**Assignment**
Here are the records. Write out exactly the lines between the one holding "WordPress (618, 2541)" and the one holding "No (441, 2549)", inclusive.

▬▬▬▬▬▬

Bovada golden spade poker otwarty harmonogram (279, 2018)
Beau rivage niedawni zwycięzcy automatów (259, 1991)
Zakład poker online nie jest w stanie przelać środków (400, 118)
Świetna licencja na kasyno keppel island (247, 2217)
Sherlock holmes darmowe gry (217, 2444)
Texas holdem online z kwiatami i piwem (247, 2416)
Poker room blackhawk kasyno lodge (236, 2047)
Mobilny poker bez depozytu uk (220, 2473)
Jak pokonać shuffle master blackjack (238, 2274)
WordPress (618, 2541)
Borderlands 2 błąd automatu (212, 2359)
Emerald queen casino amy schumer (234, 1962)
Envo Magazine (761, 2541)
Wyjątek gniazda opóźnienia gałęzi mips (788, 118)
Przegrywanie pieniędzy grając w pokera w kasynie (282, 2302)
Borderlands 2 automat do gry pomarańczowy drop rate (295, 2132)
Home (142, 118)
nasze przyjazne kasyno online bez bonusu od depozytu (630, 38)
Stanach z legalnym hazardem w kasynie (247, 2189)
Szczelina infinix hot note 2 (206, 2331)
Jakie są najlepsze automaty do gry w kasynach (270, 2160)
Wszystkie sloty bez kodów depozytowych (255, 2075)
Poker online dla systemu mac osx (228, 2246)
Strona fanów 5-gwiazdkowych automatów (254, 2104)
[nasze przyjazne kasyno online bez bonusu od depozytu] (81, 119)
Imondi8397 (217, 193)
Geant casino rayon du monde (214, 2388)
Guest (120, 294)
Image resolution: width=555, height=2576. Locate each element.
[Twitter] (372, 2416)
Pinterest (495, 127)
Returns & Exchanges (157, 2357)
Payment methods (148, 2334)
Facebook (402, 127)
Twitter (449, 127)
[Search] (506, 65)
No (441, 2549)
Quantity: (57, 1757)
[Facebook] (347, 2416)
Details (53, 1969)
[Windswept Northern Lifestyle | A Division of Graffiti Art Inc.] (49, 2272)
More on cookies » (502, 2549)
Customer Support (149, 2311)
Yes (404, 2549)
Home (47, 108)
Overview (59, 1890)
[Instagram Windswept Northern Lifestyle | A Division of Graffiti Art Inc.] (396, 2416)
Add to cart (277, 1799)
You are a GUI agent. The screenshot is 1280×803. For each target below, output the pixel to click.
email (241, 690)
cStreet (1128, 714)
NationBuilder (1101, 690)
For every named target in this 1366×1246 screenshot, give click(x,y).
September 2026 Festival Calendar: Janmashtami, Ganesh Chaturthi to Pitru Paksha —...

▬▬▬▬▬▬

**Solution to the problem**
WordPress (618, 2541)
Borderlands 2 błąd automatu (212, 2359)
Emerald queen casino amy schumer (234, 1962)
Envo Magazine (761, 2541)
Wyjątek gniazda opóźnienia gałęzi mips (788, 118)
Przegrywanie pieniędzy grając w pokera w kasynie (282, 2302)
Borderlands 2 automat do gry pomarańczowy drop rate (295, 2132)
Home (142, 118)
nasze przyjazne kasyno online bez bonusu od depozytu (630, 38)
Stanach z legalnym hazardem w kasynie (247, 2189)
Szczelina infinix hot note 2 (206, 2331)
Jakie są najlepsze automaty do gry w kasynach (270, 2160)
Wszystkie sloty bez kodów depozytowych (255, 2075)
Poker online dla systemu mac osx (228, 2246)
Strona fanów 5-gwiazdkowych automatów (254, 2104)
[nasze przyjazne kasyno online bez bonusu od depozytu] (81, 119)
Imondi8397 (217, 193)
Geant casino rayon du monde (214, 2388)
Guest (120, 294)
Image resolution: width=555, height=2576. Locate each element.
[Twitter] (372, 2416)
Pinterest (495, 127)
Returns & Exchanges (157, 2357)
Payment methods (148, 2334)
Facebook (402, 127)
Twitter (449, 127)
[Search] (506, 65)
No (441, 2549)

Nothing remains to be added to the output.